It was the action of one absorbed and lost in an idea. Had he taken thought he would have hesitated, been abashed, self-conscious—and probably been repulsed by the flunkies—before seeing Monsieur Philipon. It was all the sublime effrontery and conceit—or naturalness, if you please—of a country bumpkin who did not know his place.
Philipon glanced at the pictures and then looked at the boy. Then he looked at the pictures. He called to another man in an adjoining room and they both looked at the pictures. Then they consulted in an undertone. It was suggested that the boy draw another illustration right there and then. They wished to make sure that he himself did the work, and they wanted to see how long it took.
Gustave sat down and drew another picture.
Philipon refused to let the lad leave the office, and dispatched a messenger for his father. When the father arrived, a contract was drawn up and signed, whereby it was provided that the "infant" should remain with Philipon for three years, on a yearly salary of five thousand francs, with the proviso that the lad should attend the school, Lycee Charlemagne, for four hours every day.
Thus, while yet a child, without discipline or the friendly instruction that wisdom might have lent, he was launched on the tossing tide of commercial life.
His "Hercules" was immediately published and made a most decided hit—a palpable hit.

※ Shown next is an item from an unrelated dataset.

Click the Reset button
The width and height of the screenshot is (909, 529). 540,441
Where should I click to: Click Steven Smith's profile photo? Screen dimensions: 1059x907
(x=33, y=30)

Paris wanted more, and Philipon wished to supply the demand. The new artist's pictures in the "Journal pour Rire" boomed the circulation, and more illustrations were in demand. Philipon suggested that the four hours a day at school was unnecessary—Gustave knew more already than the teachers.
Gustave agreed with him, and his pay was doubled. More work rushed in, and Gustave illustrated serial after serial with ease and surety, giving to every picture a wildness and weirdness and awful comicality. The work was unlike anything ever before seen in Paris: every one was saying, "What next!" and to add to the interest, Philipon, from time to time, wrote articles for various publications concerning "the child illustrator" and "the artistic prodigy of the 'Journal pour Rire.'"
With such an entree into life, how was it possible that he should ever become a master? His advantages were his disadvantages, and all his faults sprang naturally as a result of his marvelous genius. He was the victim of facility.
Everything in this world happens because something else has happened before. Had the thing that happened first been different, the thing that followed would not be what it is.
Had Gustave Dore entered the art world of Paris in the conventional way, the master might have toned down his exuberance, taught him reserve, and gradually led him along until his tastes were formed and character developed. And then, when he had found his gait and come to know his strength, the name of Paul Gustave Dore might have stood out alone as a bright star in the firmament—the one truly great modern.